How to Bring Justice to Judges

Last updated on February 7th, 2022 at 07:42 pm

How to bring Justice to Judges
Teflon Robe: 5 takeaways from Reuters’ investigation of misconduct by U.S. judges
100% Proof that Judges are nothing more than dishonest lawyers who take advantage of authority and immunity for profit. If you can’t trust one of them we can’t trust any of them.

The proverb, “Absolute power corrupts absolutely” means that whenever a person has power over other people or things, it makes him/her corrupt. It morally destroys their nature and fills them with destructive pride. However, if the person saves himself from this abuse of power, he or she is a humble person.

Thousands of state and local judges across the United States were allowed to keep their positions on the bench after violating judicial ethics rules or breaking laws they pledged to uphold, a Reuters investigation found.

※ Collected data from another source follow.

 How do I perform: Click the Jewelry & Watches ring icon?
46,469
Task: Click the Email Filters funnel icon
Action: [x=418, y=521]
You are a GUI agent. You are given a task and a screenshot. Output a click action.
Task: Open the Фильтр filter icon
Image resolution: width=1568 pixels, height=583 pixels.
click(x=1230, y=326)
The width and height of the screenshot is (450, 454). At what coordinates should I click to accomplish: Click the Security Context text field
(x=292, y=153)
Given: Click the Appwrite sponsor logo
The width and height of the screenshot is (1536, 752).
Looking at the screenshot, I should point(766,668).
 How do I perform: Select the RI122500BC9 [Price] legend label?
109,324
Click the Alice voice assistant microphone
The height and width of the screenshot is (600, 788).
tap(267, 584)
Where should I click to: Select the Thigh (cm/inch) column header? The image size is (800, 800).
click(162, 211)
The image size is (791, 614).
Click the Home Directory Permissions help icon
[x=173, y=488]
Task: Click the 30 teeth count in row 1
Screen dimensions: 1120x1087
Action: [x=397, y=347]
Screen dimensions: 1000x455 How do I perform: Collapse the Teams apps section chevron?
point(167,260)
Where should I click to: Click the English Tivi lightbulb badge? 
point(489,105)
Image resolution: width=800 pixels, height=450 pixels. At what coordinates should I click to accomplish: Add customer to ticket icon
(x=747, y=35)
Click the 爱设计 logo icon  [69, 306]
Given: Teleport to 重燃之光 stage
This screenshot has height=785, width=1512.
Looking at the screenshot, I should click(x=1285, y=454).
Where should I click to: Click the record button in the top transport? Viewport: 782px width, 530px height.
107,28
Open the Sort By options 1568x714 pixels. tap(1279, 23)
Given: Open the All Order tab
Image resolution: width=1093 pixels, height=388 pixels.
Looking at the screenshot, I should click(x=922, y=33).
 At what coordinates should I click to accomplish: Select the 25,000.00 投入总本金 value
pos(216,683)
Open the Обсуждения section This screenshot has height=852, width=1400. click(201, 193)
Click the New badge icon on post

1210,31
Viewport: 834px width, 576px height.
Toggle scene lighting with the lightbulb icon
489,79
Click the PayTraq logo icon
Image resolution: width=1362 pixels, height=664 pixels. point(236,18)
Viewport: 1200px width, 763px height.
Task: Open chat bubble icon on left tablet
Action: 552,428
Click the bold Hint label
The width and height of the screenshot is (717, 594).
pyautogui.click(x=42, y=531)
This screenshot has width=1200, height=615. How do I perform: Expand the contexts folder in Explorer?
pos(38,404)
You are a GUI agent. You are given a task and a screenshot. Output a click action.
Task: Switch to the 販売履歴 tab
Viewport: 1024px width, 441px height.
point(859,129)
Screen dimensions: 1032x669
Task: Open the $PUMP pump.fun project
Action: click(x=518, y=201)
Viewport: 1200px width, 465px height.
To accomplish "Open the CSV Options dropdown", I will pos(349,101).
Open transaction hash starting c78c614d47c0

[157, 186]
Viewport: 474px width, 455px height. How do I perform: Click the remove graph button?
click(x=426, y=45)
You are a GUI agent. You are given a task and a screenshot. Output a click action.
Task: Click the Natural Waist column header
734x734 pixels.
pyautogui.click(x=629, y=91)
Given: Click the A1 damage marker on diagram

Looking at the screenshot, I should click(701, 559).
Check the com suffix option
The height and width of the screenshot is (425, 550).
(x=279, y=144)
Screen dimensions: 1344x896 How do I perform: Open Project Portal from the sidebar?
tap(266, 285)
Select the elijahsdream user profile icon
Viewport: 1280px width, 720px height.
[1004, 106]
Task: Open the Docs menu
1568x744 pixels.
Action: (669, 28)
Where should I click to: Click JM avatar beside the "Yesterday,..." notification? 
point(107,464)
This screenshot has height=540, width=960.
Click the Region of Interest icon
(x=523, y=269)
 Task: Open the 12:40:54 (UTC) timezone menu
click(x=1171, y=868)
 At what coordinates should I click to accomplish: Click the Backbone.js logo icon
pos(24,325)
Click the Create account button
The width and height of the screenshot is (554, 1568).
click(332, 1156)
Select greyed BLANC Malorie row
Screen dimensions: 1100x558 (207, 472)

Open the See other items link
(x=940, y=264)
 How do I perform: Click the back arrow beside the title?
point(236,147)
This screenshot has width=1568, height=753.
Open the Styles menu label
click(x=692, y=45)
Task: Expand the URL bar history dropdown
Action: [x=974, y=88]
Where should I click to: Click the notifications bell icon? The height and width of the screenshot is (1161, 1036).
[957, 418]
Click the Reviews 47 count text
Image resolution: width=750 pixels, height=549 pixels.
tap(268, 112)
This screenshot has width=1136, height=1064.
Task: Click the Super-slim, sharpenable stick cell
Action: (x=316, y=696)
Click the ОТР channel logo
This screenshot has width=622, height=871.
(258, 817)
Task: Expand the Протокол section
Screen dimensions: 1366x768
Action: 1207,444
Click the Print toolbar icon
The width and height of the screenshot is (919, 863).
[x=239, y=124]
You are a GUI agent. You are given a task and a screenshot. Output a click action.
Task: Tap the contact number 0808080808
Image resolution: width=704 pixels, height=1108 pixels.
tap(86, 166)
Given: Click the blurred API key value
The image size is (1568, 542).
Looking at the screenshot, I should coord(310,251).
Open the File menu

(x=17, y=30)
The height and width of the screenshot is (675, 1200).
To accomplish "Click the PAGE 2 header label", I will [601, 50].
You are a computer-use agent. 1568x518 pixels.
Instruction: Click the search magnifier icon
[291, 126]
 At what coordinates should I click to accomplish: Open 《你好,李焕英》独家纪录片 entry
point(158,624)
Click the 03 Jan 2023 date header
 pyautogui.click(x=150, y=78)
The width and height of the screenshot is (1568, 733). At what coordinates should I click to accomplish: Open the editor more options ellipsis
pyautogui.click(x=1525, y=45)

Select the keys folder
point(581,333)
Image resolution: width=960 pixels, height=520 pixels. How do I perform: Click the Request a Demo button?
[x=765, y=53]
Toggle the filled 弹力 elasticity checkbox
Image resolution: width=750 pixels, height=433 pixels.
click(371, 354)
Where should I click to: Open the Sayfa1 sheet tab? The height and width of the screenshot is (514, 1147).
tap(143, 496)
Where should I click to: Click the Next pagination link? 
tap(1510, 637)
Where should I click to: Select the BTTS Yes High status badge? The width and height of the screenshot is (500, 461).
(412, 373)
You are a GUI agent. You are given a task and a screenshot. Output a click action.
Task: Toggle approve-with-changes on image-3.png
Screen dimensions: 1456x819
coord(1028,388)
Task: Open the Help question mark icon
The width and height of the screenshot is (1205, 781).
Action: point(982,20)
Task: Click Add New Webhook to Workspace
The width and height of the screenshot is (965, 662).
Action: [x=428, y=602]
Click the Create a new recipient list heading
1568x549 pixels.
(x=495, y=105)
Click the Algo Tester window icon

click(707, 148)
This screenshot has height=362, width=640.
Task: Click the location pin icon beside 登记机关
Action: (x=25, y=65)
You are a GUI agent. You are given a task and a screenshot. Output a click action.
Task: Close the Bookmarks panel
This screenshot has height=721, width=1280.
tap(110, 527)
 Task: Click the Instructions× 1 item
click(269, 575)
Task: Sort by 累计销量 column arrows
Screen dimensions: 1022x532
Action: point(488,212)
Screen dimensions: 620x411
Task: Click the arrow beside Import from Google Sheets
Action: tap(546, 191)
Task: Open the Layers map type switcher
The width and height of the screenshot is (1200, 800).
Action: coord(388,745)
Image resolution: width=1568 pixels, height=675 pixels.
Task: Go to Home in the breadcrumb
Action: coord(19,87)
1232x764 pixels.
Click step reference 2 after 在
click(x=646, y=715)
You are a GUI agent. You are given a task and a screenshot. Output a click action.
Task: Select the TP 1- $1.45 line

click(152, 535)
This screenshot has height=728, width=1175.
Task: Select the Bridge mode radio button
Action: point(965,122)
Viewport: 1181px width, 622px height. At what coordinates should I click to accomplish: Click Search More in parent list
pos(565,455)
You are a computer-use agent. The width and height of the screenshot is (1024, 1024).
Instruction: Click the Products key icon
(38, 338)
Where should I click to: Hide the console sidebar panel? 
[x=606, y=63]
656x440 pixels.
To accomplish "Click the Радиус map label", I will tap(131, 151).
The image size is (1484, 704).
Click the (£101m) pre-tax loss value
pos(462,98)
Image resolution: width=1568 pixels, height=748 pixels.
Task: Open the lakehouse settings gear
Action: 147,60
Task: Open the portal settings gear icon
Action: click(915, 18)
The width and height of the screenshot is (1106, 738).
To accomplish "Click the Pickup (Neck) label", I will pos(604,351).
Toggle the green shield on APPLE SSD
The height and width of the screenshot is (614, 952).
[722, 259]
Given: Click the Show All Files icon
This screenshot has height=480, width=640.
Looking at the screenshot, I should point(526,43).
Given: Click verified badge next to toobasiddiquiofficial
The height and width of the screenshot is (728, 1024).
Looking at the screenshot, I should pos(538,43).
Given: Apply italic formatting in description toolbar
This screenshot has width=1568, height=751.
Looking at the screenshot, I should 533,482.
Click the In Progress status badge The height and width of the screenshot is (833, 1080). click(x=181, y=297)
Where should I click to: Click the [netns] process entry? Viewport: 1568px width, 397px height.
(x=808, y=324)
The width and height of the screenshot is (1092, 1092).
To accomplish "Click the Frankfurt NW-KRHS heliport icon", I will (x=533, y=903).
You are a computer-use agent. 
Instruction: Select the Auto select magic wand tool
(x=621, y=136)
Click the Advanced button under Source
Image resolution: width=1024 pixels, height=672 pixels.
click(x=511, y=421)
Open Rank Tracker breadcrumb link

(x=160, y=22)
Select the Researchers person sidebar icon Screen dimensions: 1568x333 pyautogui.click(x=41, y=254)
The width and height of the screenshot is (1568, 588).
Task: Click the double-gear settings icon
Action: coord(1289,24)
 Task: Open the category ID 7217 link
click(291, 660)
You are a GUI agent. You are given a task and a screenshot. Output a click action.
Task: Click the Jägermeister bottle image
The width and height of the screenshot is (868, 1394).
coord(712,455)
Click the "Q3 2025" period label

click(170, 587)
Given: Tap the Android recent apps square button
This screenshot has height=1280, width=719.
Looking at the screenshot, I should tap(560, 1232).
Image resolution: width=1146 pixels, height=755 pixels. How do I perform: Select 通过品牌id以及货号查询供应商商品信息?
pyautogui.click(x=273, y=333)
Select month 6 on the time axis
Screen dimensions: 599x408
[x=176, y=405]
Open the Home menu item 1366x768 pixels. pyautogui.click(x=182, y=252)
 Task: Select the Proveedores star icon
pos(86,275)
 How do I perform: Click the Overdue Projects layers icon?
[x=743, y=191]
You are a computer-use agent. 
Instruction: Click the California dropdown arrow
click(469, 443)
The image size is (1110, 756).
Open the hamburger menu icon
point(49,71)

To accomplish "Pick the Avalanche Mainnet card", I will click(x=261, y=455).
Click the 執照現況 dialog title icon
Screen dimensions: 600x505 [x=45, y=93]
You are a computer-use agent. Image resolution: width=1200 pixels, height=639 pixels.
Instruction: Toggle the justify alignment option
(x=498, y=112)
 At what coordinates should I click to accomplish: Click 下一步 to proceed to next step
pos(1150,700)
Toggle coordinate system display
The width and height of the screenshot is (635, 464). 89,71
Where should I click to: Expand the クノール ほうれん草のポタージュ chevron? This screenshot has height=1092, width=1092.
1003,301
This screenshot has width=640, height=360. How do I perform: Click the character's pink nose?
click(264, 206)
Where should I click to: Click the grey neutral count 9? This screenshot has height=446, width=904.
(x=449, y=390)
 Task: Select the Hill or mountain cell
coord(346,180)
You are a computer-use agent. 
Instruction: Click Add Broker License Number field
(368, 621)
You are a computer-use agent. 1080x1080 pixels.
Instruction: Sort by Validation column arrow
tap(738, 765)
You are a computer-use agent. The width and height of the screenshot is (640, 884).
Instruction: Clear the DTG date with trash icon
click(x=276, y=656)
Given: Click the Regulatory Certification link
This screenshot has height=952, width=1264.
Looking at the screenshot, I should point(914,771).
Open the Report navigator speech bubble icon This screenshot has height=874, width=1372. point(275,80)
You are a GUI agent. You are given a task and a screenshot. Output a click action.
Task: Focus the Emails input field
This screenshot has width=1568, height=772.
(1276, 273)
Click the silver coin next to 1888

For its “Teflon Robe” project, Reuters reviewed 1,509 cases from the last dozen years – 2008 through 2019 – in which judges resigned, retired or were publicly disciplined following accusations of misconduct. In addition, reporters identified another 3,613 cases from 2008 through 2018 in which states disciplined wayward judges but kept hidden from the public key details of their offenses – including the identities of the judges themselves.

The Reuters report focuses on a longtime Alabama judge who once sentenced a single mother to 496 days behind bars over unpaid traffic tickets. That judge, Les Hayes, plans to resign this week, years after the judge admitted to failing to “respect and comply with the law.”

Since 2000, Hayes has served as a municipal judge in Montgomery. According to the state’s Judicial Inquiry Commission, Hayes broke state and federal laws by jailing hundreds of Montgomery residents, many of them Black, who were too poor to pay fines.

In 2016, Hayes admitted in court documents to violating 10 different parts of the state’s judicial conduct code. Despite his admission, Hayes reached a deal with the Alabama judicial commission to serve an 11-month unpaid suspension. He subsequently was rehired as a judge by the Montgomery City Council despite a community outcry.